Because the story is part of a larger collection, you can find it by searching for the full volume.

) are rarely hosted legally for free download, you can access the text through educational archives and library loans. Where to Find the Text Internet Archive : You can borrow the entire collection Tell Me a Riddle for free through the Internet Archive Digital Library

Have you read "O Yes" or other stories from Tell Me a Riddle ? Share your thoughts below—just don’t ask for direct PDF links in the comments, as we respect copyright law.

Reading the PDF allows you to see Olsen’s masterful use of (blending the narrator’s voice with the child’s thoughts). You can search the document for the repeated phrase "O Yes" to track the rhythm of the sermon and the slow decay of the friendship.

Tillie Olsen’s “O Yes” begins in the intimate, seemingly innocent world of two young girls—one white, one Black—who are “best friends” in a postwar American city. Yet by the story’s end, that friendship has been systematically dismantled, not by malice, but by the slow, grinding forces of racialized poverty, separate schooling, and religious difference. Olsen, a writer deeply shaped by leftist and feminist politics, refuses the sentimental narrative of individual goodwill overcoming racism. Instead, she shows how even the closest cross-racial childhood bond is no match for the institutional walls that rise between children as they grow.
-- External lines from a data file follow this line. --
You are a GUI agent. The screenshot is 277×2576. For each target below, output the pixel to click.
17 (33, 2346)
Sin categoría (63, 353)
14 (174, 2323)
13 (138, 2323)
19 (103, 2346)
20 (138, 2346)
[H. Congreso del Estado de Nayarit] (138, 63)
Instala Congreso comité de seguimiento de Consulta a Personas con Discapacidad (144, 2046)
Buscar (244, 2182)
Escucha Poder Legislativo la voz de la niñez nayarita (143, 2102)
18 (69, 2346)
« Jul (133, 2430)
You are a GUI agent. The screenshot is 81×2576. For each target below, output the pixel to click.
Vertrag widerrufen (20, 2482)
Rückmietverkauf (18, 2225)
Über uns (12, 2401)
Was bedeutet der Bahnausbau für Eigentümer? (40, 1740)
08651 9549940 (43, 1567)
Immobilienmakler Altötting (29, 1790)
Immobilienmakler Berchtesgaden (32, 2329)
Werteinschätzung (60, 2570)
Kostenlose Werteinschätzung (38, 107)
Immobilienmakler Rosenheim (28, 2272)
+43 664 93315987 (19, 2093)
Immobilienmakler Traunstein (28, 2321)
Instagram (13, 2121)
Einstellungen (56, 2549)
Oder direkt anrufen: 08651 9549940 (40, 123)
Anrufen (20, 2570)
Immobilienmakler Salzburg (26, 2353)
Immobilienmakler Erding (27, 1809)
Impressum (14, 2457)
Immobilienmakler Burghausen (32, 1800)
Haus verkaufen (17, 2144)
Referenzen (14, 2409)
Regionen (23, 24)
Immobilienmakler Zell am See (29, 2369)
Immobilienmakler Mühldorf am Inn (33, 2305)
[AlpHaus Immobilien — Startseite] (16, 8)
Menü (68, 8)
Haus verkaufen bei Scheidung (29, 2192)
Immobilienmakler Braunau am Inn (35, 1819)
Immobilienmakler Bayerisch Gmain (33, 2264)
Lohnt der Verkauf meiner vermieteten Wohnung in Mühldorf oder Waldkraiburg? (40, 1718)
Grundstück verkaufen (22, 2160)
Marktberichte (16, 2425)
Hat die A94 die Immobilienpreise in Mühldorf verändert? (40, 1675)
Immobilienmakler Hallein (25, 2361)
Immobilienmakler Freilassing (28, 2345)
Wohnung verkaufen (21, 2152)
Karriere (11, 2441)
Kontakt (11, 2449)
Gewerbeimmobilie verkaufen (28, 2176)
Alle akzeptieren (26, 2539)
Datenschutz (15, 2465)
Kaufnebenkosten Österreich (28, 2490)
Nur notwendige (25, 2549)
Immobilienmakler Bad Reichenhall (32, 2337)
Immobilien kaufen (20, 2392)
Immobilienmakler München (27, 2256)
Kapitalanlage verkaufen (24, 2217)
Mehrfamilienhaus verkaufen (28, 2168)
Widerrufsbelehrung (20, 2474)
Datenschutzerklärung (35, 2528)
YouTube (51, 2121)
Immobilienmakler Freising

Through the widening rift between Carol (white) and Parry (Black), and the parallel, more painful rift between their mothers, “O Yes” argues that in a segregated, class-divided society, connection is possible only as a fragile prelude to loss.

Unlike Olsen’s more famous stories, such as I Stand Here Ironing or the title piece Tell Me a Riddle , "O Yes" focuses on the fragile boundary between childhood friendship and racial awakening.